*Your objective*:
Find each line below containing the word "films" and copy it.

Saved data entries
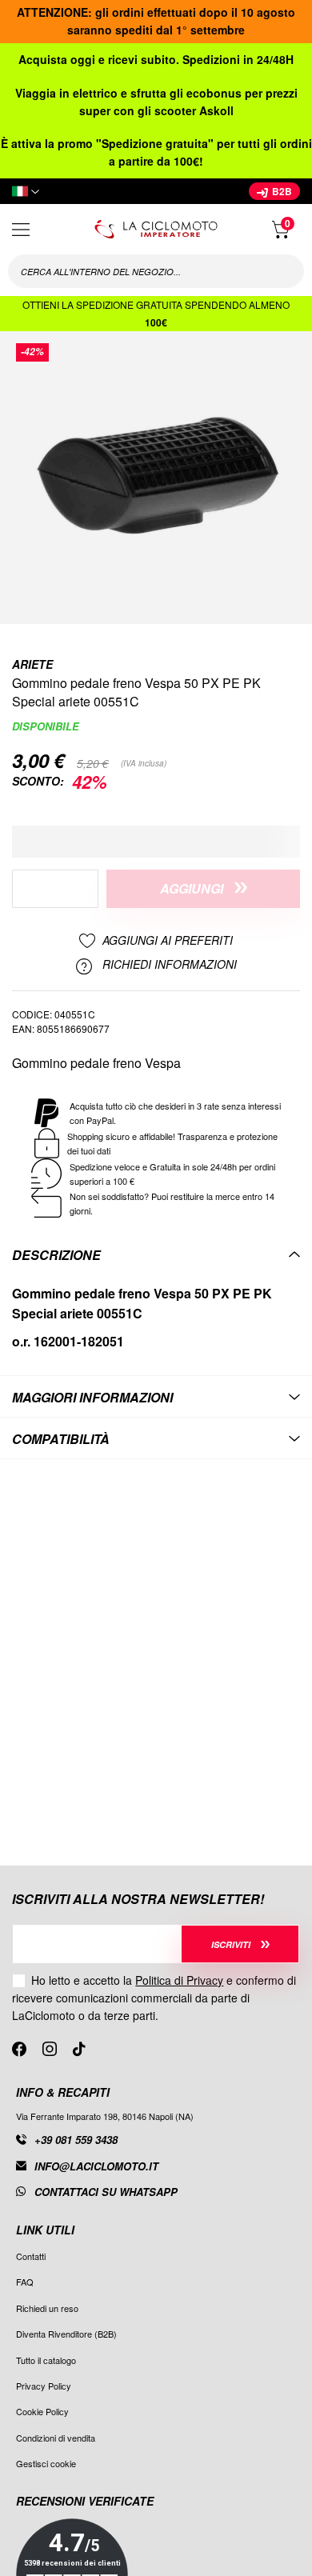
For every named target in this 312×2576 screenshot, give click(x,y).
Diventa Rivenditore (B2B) (66, 2333)
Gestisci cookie (46, 2463)
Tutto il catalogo (46, 2360)
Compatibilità (61, 1439)
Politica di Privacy (179, 1980)
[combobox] (156, 271)
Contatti (31, 2256)
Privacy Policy (43, 2385)
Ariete (32, 664)
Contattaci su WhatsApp (106, 2191)
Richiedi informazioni (168, 965)
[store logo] (156, 229)
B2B (281, 191)
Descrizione (56, 1255)
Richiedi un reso (47, 2308)
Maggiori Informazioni (92, 1397)
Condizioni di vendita (55, 2437)
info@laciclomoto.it (96, 2166)
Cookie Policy (42, 2411)
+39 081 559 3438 (76, 2139)
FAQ (25, 2281)
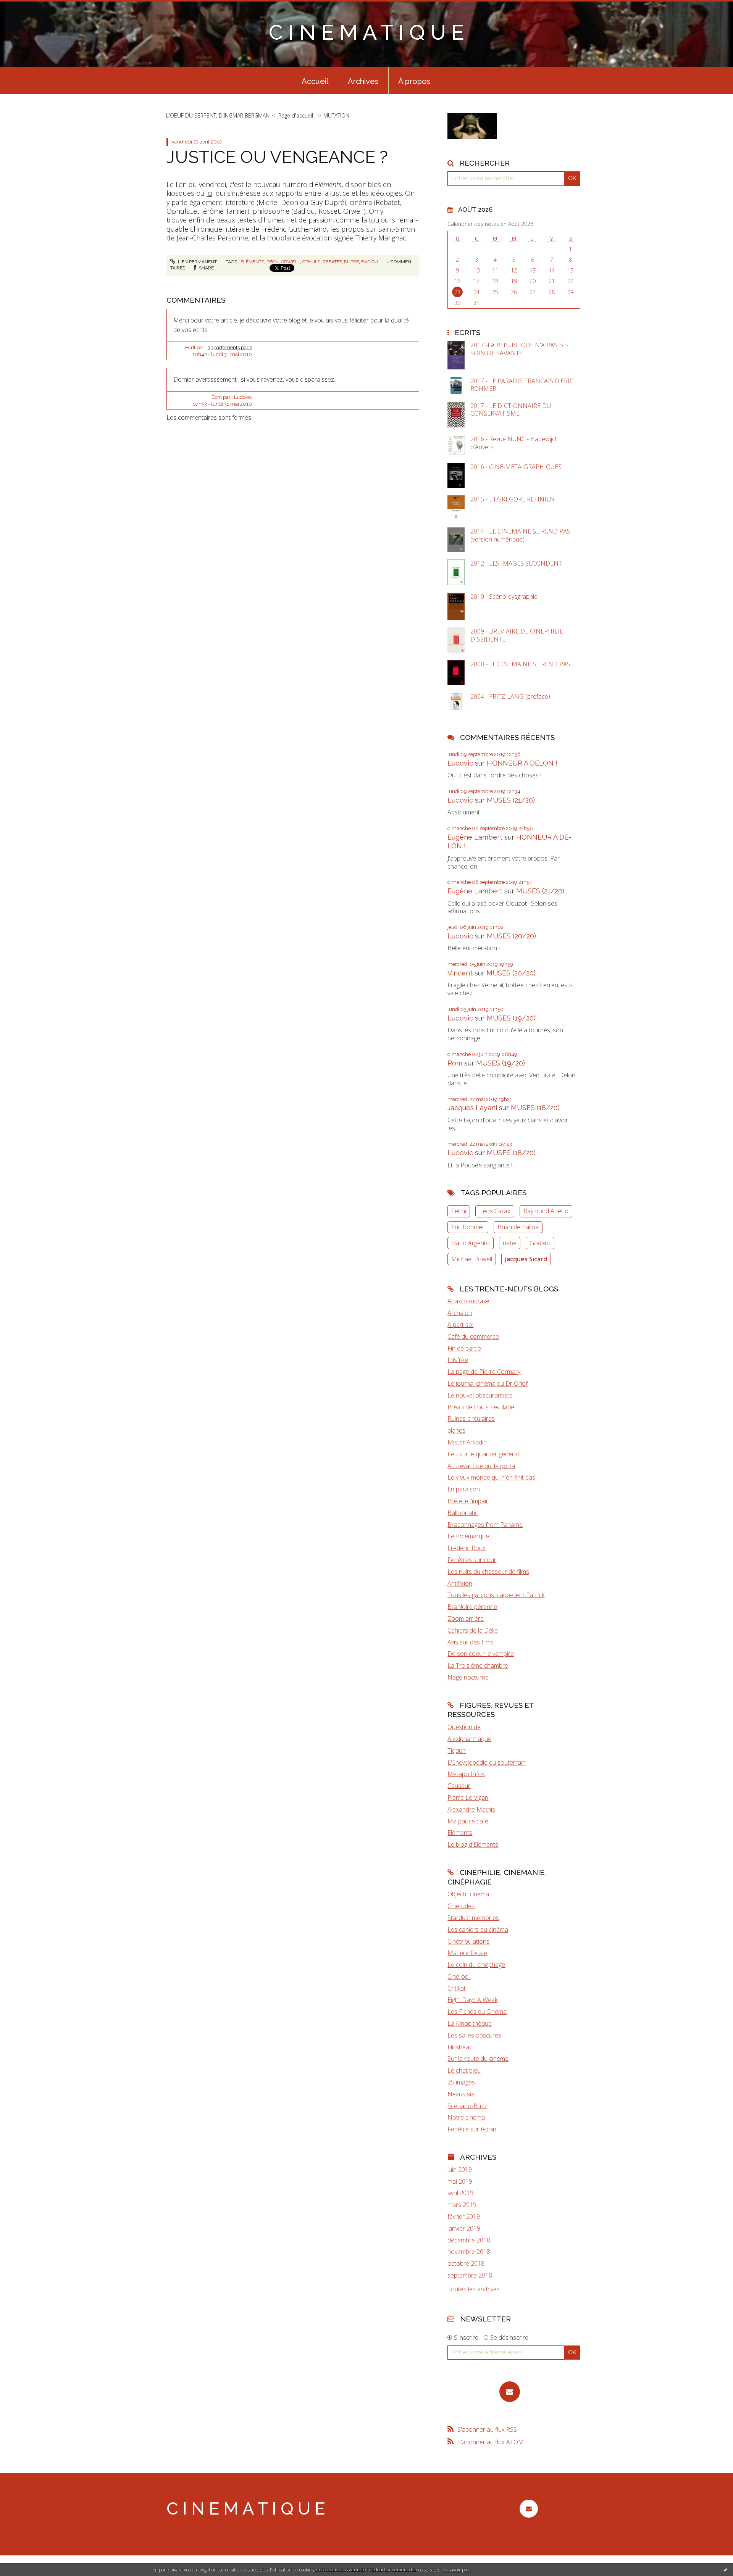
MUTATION (336, 115)
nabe (510, 1243)
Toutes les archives (473, 2289)
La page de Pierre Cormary (483, 1371)
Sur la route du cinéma (478, 2058)
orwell (290, 261)
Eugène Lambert (474, 837)
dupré (351, 261)
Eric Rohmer (467, 1227)
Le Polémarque (468, 1536)
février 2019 (463, 2217)
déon (272, 261)
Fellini (458, 1211)
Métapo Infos (466, 1774)
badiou (369, 261)
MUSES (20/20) (511, 936)
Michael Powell (471, 1259)
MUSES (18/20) (535, 1108)
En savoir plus (456, 2569)
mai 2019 (459, 2182)
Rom (454, 1063)
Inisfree (457, 1360)
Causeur (458, 1785)
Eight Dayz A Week (472, 2000)
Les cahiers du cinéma (477, 1929)
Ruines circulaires (471, 1418)
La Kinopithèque (469, 2023)
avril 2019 (460, 2193)
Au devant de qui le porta (481, 1466)
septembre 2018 (469, 2275)
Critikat (456, 1988)
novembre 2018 (468, 2252)
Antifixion (459, 1583)
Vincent (460, 973)
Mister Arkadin (467, 1442)
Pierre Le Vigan (467, 1797)
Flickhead (460, 2047)
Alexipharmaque (469, 1739)
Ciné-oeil (459, 1976)
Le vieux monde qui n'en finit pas (491, 1477)
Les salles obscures (474, 2035)
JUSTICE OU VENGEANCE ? (277, 157)
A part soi (460, 1324)
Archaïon (459, 1313)
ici (209, 193)
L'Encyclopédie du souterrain (486, 1762)
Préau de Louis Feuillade (480, 1407)
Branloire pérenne (472, 1606)
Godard (540, 1243)
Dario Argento (470, 1243)
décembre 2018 (468, 2240)
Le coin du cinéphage (476, 1964)
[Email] (509, 2391)
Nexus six (460, 2094)
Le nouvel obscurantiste (480, 1395)
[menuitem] (315, 80)
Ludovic (460, 763)
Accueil (315, 81)
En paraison (463, 1489)
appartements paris (230, 347)
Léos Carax (494, 1211)
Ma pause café (467, 1821)
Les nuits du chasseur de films (488, 1571)
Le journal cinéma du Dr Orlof (487, 1383)
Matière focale (467, 1953)
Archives (363, 81)
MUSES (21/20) (511, 800)
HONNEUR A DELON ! (522, 763)
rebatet (332, 261)
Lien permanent (197, 261)
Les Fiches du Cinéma (477, 2011)
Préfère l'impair (467, 1501)
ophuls (311, 261)
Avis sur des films (470, 1642)
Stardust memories (473, 1917)
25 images (461, 2082)
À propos (414, 81)
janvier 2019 (463, 2229)
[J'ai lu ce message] (725, 2569)
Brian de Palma (518, 1227)
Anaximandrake (468, 1301)
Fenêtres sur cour (471, 1560)
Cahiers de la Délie (472, 1630)
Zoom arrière (465, 1618)
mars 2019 (461, 2205)
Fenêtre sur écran (471, 2129)
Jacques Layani (472, 1108)
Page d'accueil (295, 115)
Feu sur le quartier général (483, 1454)
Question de (464, 1727)
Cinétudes (461, 1906)
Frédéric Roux (466, 1548)
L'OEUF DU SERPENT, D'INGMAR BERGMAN (218, 115)
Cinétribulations (468, 1941)
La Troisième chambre (477, 1665)
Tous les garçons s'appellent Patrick (495, 1595)
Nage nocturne (468, 1677)
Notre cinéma (466, 2117)
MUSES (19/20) (511, 1018)
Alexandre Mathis (471, 1809)
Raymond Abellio (545, 1211)
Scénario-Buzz (467, 2106)
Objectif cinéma (468, 1894)
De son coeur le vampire (480, 1653)
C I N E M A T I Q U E (366, 32)
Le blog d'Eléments (472, 1844)
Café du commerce (473, 1336)
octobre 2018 (465, 2264)
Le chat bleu (464, 2070)
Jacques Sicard (526, 1259)
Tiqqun (456, 1750)
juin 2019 (459, 2170)
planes (456, 1430)
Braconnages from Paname (485, 1524)
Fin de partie (464, 1348)
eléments (252, 261)
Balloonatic (462, 1513)
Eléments (459, 1832)
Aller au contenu (26, 7)
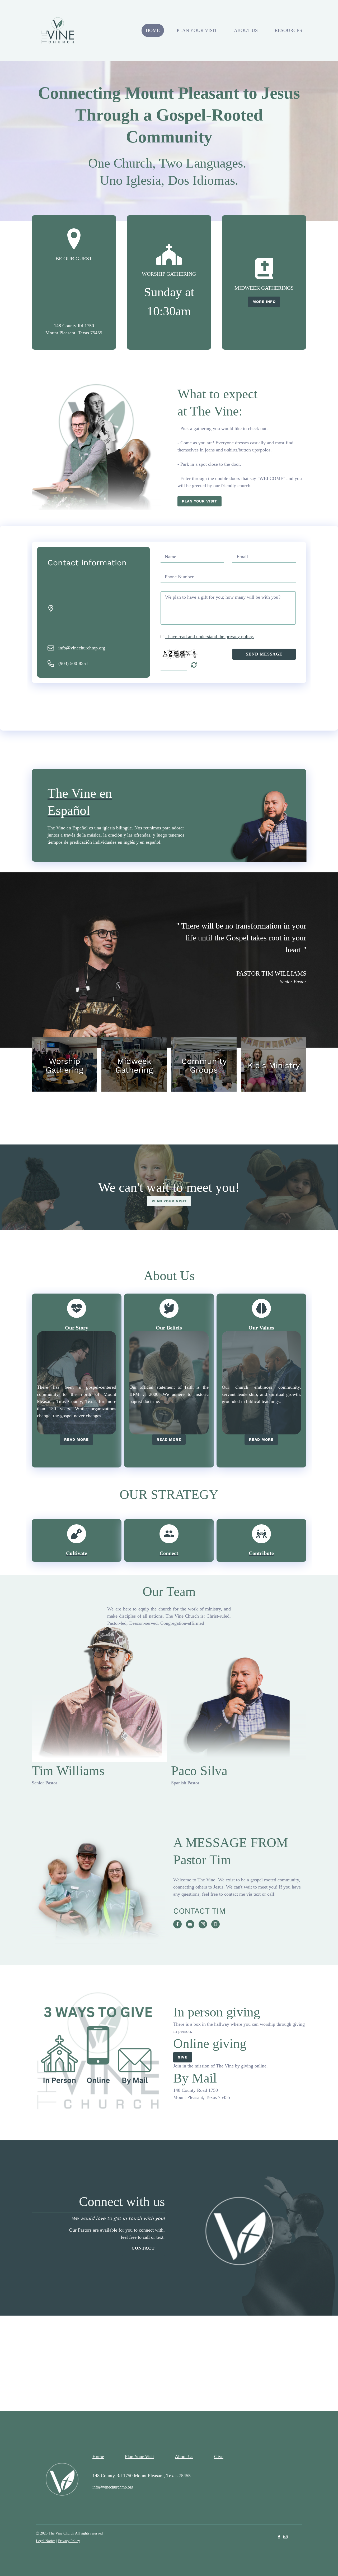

*Answer space*:
Les nuits du chasseur de films (488, 1571)
Avis sur des films (470, 1642)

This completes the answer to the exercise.